Jonah Goldberg devotes his latest National Review Online column to the link between rising gas prices and President Obama’s flagging popularity.

No wonder Obama is desperate to get out in front of the issue. The dilemma is that he’s invested so much of his prestige in his energy policies that he can’t admit those policies have been an abject failure. But he also can’t have people thinking his policies are responsible for the energy price Americans care about most: gasoline.

“Despite the gains we’ve made, today’s high gas prices are a painful reminder that there’s much more work to do to free ourselves from our dependence on foreign oil and take control of our energy future,” the president declared Monday in a statement on the one-year anniversary of his “Blueprint for a Secure Energy Future.”

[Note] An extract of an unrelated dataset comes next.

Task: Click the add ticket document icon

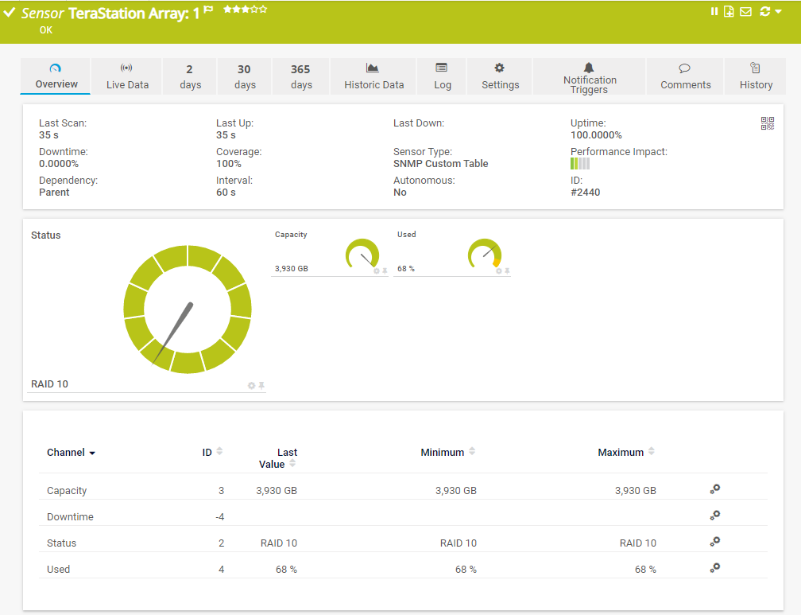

Let’s take the second proposition first. Obama often says, “Under my administration, America is producing more oil today than at any time in the last eight years.” That’s true: It’s also true that under Obama’s administration, Snooki from Jersey Shore got pregnant and Charlie Sheen lost his job. And he can take about as much credit for those developments.

Never mind that if he’d gotten the cap-and-trade proposals he campaigned on, energy prices would be even worse. (He once acknowledged that under his plan, electricity prices would “skyrocket” and coal companies would go bankrupt. His energy secretary, Steven Chu, admitted he wanted America to emulate European gas prices when they were about $8 per gallon.)

The boom in oil production has taken place almost entirely on private and state lands, while on federal lands it’s dropped (11 percent from 2010 to 2011 alone). The administration has also slowed the permitting of offshore oil-and-gas development to a trickle.